- TASK:
Pictures must not appear in the copy. Set down exactly the line with "The width and" and each line after it through the end of the data below.

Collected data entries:
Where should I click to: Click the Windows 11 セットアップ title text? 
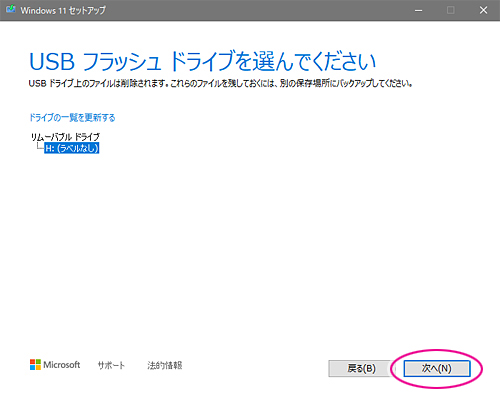[x=63, y=10]
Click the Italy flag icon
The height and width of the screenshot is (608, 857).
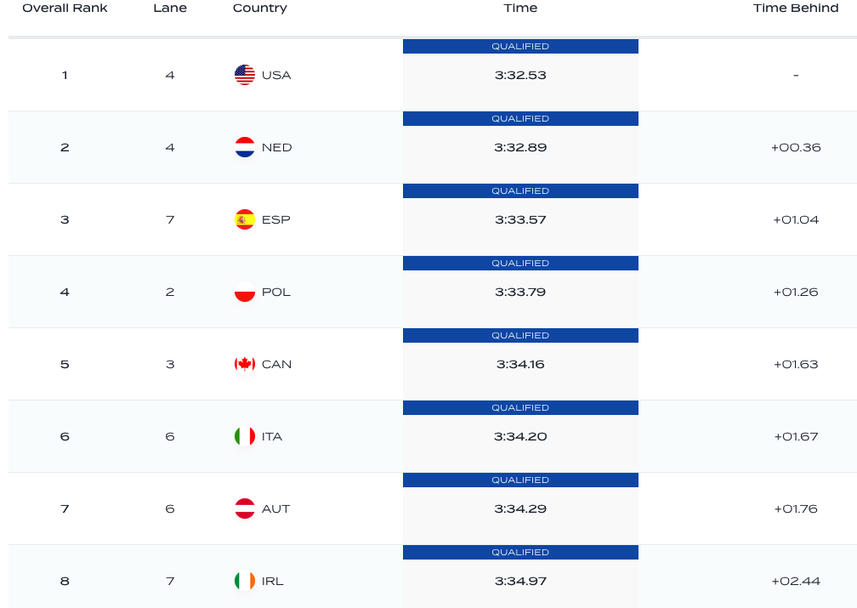click(244, 437)
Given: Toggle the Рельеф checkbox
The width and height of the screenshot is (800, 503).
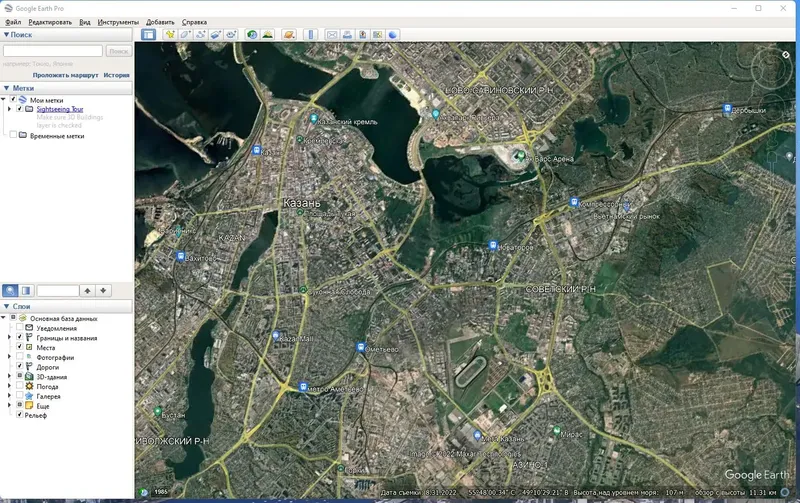Looking at the screenshot, I should coord(19,415).
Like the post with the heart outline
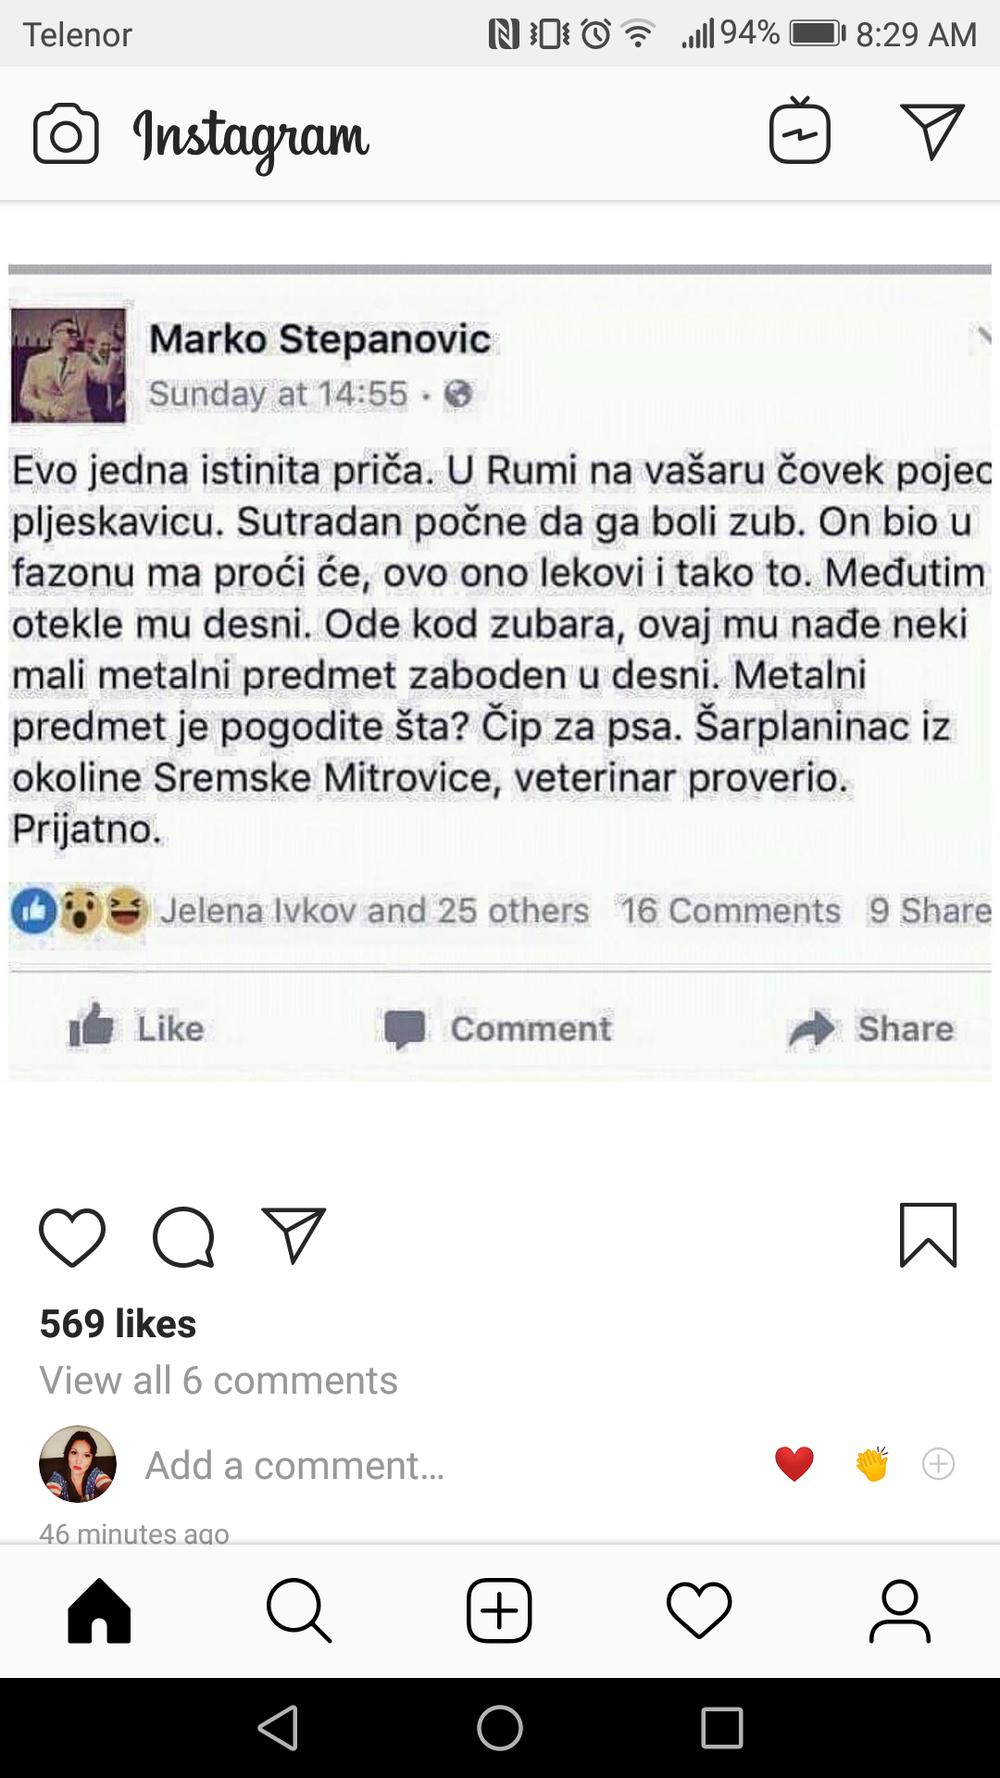1000x1778 pixels. click(72, 1237)
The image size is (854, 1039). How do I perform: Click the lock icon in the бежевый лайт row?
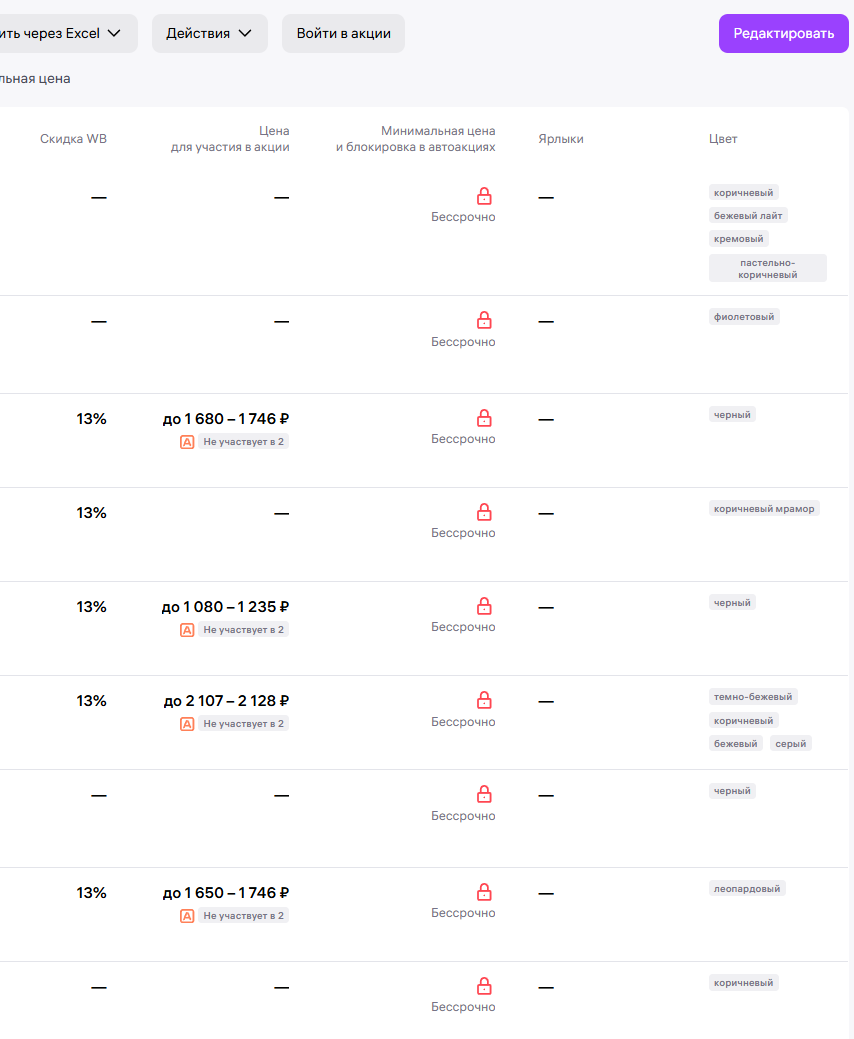coord(484,196)
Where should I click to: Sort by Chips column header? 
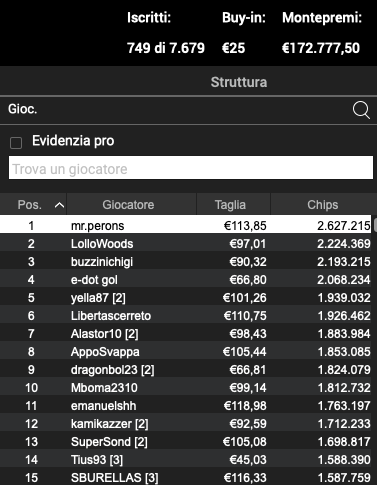[322, 204]
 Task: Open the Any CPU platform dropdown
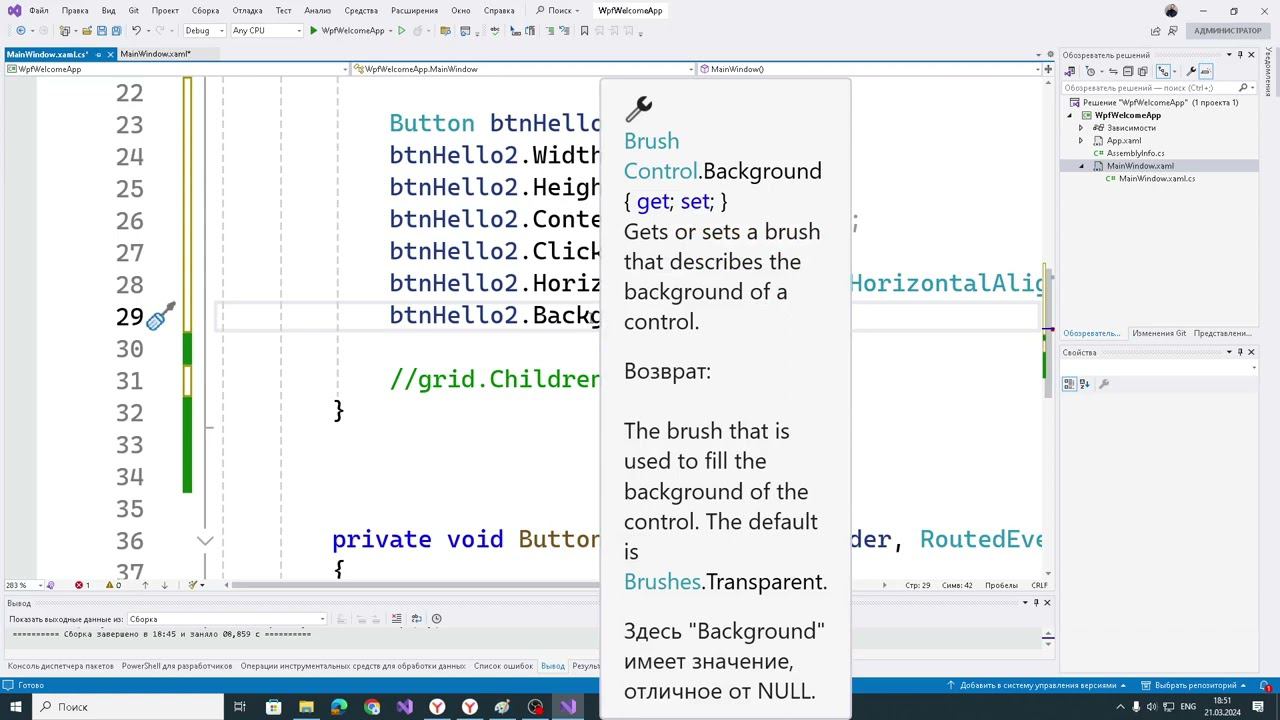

- ANSWER AREA:
The width and height of the screenshot is (800, 503).
Looking at the screenshot, I should coord(19,415).
Like the post with the heart outline
1000x1778 pixels. click(72, 1237)
The image size is (854, 1039). How do I perform: Click the lock icon in the бежевый лайт row?
coord(484,196)
Where should I click to: Sort by Chips column header? 
[322, 204]
 Task: Open the Any CPU platform dropdown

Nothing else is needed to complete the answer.